=== DATA EXTRACTS ===
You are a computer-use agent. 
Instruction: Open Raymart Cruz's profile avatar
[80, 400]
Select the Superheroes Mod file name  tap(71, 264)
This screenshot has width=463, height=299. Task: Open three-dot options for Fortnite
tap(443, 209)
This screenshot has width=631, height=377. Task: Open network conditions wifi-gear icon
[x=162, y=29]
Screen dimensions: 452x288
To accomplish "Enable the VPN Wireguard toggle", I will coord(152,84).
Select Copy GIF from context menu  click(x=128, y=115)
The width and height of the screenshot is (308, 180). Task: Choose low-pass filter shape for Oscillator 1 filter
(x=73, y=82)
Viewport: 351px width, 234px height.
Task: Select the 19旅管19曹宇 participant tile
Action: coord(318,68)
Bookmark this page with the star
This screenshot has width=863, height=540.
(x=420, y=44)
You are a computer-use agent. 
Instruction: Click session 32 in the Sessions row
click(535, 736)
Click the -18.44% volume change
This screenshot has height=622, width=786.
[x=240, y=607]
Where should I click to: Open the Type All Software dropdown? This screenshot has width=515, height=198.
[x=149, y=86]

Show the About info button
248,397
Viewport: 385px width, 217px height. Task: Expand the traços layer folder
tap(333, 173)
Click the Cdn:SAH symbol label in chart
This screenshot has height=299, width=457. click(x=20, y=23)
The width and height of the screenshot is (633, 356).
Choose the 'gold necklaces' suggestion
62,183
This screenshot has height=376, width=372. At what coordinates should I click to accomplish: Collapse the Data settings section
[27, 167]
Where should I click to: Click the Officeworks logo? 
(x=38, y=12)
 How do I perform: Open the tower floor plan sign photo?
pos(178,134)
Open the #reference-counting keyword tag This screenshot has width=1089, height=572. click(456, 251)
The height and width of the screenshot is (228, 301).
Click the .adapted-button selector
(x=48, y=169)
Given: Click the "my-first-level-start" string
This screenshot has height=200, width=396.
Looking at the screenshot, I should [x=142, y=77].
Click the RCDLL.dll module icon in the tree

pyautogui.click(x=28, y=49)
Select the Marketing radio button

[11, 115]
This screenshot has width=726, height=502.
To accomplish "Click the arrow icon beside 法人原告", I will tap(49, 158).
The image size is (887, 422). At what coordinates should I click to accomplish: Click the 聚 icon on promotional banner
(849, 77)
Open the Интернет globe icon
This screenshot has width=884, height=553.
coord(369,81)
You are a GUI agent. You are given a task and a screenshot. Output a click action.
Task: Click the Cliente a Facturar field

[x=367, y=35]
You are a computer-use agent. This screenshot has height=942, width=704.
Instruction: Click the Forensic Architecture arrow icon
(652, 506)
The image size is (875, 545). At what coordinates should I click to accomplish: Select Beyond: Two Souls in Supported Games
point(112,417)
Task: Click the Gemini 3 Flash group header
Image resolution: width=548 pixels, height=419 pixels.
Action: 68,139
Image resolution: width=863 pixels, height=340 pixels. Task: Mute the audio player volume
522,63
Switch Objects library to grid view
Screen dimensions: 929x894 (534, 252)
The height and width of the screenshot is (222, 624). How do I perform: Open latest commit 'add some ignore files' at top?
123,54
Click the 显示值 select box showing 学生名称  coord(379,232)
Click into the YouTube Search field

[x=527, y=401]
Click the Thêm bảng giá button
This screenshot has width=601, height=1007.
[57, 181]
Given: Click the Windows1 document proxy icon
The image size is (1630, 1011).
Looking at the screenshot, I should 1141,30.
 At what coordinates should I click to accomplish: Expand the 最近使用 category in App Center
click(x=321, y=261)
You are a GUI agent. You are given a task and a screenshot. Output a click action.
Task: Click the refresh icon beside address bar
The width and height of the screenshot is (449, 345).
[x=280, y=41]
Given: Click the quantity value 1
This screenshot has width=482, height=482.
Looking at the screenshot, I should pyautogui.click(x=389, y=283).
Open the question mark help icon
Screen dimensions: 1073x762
===
Each line from the one containing "Open the question mark help icon" down to the last line of the material above is to be transcribed exactly, with nothing else included.

**FINISHED EXERCISE**
Open the question mark help icon
Screen dimensions: 1073x762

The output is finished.